▶ _ABOUT THIS EXERCISE_
Down to the final line, print each entry exactly.

**** RECORDS SUPPLIED ****

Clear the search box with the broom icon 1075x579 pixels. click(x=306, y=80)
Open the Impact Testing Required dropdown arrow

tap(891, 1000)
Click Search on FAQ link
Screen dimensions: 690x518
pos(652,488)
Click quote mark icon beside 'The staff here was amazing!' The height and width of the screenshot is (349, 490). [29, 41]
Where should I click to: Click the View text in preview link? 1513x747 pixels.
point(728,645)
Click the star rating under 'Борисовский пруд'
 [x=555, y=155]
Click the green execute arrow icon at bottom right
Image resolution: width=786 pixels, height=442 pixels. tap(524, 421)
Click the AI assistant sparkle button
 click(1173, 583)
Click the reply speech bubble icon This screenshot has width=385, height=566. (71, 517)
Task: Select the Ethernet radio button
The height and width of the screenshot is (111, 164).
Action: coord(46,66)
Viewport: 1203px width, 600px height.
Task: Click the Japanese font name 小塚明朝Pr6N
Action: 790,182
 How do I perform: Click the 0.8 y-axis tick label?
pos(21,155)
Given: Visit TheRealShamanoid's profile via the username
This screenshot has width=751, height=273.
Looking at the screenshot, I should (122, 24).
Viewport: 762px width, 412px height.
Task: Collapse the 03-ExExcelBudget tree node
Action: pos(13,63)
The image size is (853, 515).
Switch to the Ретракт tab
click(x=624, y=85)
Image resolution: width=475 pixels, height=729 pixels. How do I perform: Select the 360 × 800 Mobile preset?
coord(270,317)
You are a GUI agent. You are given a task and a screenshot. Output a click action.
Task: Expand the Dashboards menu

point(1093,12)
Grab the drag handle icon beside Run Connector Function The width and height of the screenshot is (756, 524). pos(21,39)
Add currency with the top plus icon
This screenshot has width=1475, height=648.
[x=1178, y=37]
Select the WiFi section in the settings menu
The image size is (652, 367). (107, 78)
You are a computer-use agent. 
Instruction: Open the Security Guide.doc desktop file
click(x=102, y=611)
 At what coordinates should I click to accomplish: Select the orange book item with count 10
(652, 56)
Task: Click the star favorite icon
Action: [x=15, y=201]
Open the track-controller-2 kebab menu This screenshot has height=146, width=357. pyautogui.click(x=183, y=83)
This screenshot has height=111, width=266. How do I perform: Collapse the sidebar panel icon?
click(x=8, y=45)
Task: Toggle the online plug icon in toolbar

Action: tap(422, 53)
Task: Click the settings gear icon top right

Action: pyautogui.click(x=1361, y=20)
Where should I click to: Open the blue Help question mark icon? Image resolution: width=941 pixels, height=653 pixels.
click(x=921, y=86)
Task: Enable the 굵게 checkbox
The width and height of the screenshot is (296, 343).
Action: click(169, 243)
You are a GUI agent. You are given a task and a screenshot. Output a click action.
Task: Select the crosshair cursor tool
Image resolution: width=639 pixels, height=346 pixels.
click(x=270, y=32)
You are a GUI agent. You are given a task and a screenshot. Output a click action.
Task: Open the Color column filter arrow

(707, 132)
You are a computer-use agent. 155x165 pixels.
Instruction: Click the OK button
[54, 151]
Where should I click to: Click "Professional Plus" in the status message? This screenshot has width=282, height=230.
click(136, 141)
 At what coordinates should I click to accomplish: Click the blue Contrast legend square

****

▶ _SOLUTION TO THIS PROBLEM_
Clear the search box with the broom icon 1075x579 pixels. click(x=306, y=80)
Open the Impact Testing Required dropdown arrow

tap(891, 1000)
Click Search on FAQ link
Screen dimensions: 690x518
pos(652,488)
Click quote mark icon beside 'The staff here was amazing!' The height and width of the screenshot is (349, 490). [29, 41]
Where should I click to: Click the View text in preview link? 1513x747 pixels.
point(728,645)
Click the star rating under 'Борисовский пруд'
 [x=555, y=155]
Click the green execute arrow icon at bottom right
Image resolution: width=786 pixels, height=442 pixels. tap(524, 421)
Click the AI assistant sparkle button
 click(1173, 583)
Click the reply speech bubble icon This screenshot has width=385, height=566. (71, 517)
Task: Select the Ethernet radio button
The height and width of the screenshot is (111, 164).
Action: coord(46,66)
Viewport: 1203px width, 600px height.
Task: Click the Japanese font name 小塚明朝Pr6N
Action: 790,182
 How do I perform: Click the 0.8 y-axis tick label?
pos(21,155)
Given: Visit TheRealShamanoid's profile via the username
This screenshot has width=751, height=273.
Looking at the screenshot, I should (122, 24).
Viewport: 762px width, 412px height.
Task: Collapse the 03-ExExcelBudget tree node
Action: pos(13,63)
The image size is (853, 515).
Switch to the Ретракт tab
click(x=624, y=85)
Image resolution: width=475 pixels, height=729 pixels. How do I perform: Select the 360 × 800 Mobile preset?
coord(270,317)
You are a GUI agent. You are given a task and a screenshot. Output a click action.
Task: Expand the Dashboards menu

point(1093,12)
Grab the drag handle icon beside Run Connector Function The width and height of the screenshot is (756, 524). pos(21,39)
Add currency with the top plus icon
This screenshot has width=1475, height=648.
[x=1178, y=37]
Select the WiFi section in the settings menu
The image size is (652, 367). (107, 78)
You are a computer-use agent. 
Instruction: Open the Security Guide.doc desktop file
click(x=102, y=611)
 At what coordinates should I click to accomplish: Select the orange book item with count 10
(652, 56)
Task: Click the star favorite icon
Action: [x=15, y=201]
Open the track-controller-2 kebab menu This screenshot has height=146, width=357. pyautogui.click(x=183, y=83)
This screenshot has height=111, width=266. How do I perform: Collapse the sidebar panel icon?
click(x=8, y=45)
Task: Toggle the online plug icon in toolbar

Action: tap(422, 53)
Task: Click the settings gear icon top right

Action: pyautogui.click(x=1361, y=20)
Where should I click to: Open the blue Help question mark icon? Image resolution: width=941 pixels, height=653 pixels.
click(x=921, y=86)
Task: Enable the 굵게 checkbox
The width and height of the screenshot is (296, 343).
Action: click(169, 243)
You are a GUI agent. You are given a task and a screenshot. Output a click action.
Task: Select the crosshair cursor tool
Image resolution: width=639 pixels, height=346 pixels.
click(x=270, y=32)
You are a GUI agent. You are given a task and a screenshot. Output a click action.
Task: Open the Color column filter arrow

(707, 132)
You are a computer-use agent. 155x165 pixels.
Instruction: Click the OK button
[54, 151]
Where should I click to: Click "Professional Plus" in the status message? This screenshot has width=282, height=230.
click(136, 141)
 At what coordinates should I click to accomplish: Click the blue Contrast legend square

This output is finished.